* **Problem**: Please show each line below that contains the word "Viewport". Uppercase and lowercase must match.

* **Extracted information**:
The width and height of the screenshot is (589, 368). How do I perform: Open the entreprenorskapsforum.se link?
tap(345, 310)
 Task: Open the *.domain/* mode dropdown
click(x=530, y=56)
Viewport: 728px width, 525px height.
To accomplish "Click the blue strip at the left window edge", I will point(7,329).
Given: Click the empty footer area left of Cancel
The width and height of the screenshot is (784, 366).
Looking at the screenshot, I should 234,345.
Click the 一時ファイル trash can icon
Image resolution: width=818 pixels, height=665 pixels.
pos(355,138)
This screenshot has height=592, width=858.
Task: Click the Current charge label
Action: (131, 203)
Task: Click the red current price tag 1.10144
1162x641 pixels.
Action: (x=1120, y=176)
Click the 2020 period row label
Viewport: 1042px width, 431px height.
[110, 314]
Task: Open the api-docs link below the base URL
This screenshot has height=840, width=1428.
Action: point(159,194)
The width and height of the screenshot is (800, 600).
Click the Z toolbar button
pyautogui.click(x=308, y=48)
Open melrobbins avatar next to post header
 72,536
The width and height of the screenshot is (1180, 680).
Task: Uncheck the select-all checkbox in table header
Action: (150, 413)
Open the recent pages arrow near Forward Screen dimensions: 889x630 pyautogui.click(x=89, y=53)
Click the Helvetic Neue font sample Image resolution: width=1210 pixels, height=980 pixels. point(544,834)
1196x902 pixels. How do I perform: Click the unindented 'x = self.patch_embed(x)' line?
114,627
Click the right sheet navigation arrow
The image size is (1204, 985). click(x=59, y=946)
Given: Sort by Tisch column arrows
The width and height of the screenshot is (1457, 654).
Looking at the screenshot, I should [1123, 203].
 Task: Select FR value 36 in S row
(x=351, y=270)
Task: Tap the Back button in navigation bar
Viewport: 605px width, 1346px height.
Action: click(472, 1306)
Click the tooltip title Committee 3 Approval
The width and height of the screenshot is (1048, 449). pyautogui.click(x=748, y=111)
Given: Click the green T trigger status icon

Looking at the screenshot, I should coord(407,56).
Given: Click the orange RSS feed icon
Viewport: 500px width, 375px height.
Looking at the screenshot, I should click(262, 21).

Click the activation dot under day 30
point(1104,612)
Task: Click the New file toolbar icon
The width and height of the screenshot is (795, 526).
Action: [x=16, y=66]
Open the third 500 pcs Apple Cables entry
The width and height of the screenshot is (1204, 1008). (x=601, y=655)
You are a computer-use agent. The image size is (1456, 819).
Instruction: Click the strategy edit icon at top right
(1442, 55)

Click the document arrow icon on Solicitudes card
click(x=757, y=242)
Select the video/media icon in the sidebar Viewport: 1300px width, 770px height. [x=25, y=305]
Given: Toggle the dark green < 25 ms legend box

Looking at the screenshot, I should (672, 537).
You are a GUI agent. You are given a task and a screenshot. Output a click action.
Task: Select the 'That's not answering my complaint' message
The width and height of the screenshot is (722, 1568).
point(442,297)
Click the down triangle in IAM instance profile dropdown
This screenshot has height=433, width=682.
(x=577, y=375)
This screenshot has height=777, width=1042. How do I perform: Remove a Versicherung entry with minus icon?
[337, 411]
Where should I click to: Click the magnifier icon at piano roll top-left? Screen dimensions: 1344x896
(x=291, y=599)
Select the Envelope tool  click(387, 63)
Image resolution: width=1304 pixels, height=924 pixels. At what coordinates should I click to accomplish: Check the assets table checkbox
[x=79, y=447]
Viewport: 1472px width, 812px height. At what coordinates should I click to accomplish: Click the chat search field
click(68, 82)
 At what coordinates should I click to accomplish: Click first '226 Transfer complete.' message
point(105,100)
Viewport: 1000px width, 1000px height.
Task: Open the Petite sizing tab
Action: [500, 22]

* **Exercise output**:
Viewport: 728px width, 525px height.
Viewport: 1042px width, 431px height.
Viewport: 605px width, 1346px height.
Viewport: 500px width, 375px height.
Select the video/media icon in the sidebar Viewport: 1300px width, 770px height. [x=25, y=305]
Viewport: 1472px width, 812px height. At what coordinates should I click to accomplish: Click the chat search field
Viewport: 1000px width, 1000px height.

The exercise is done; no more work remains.